About this task
For the listing below, print exactly the lines from the line with "Image resolution: width=820, height=1927." to the line with "Uw vraag (596, 592)", both included, and nothing beyond them.

Dataset content
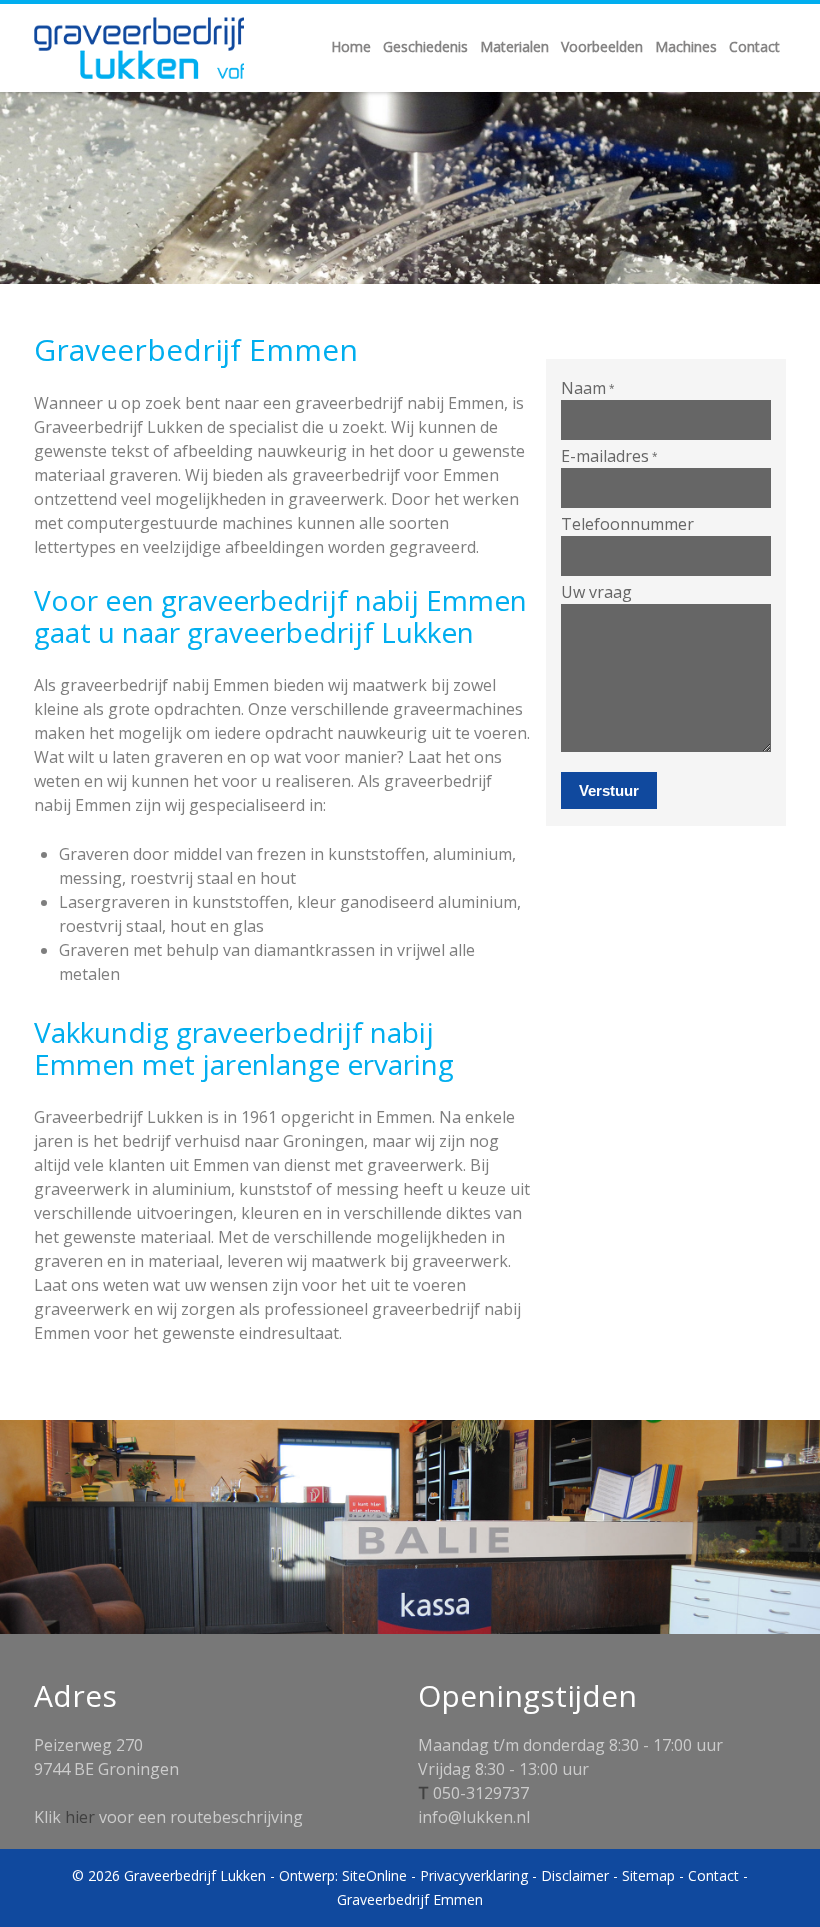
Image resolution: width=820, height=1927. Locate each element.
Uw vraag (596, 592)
...
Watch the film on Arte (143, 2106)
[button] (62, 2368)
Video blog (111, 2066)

Result of this exercise
Image resolution: width=820, height=1927. Locate each element.
Uw vraag (596, 592)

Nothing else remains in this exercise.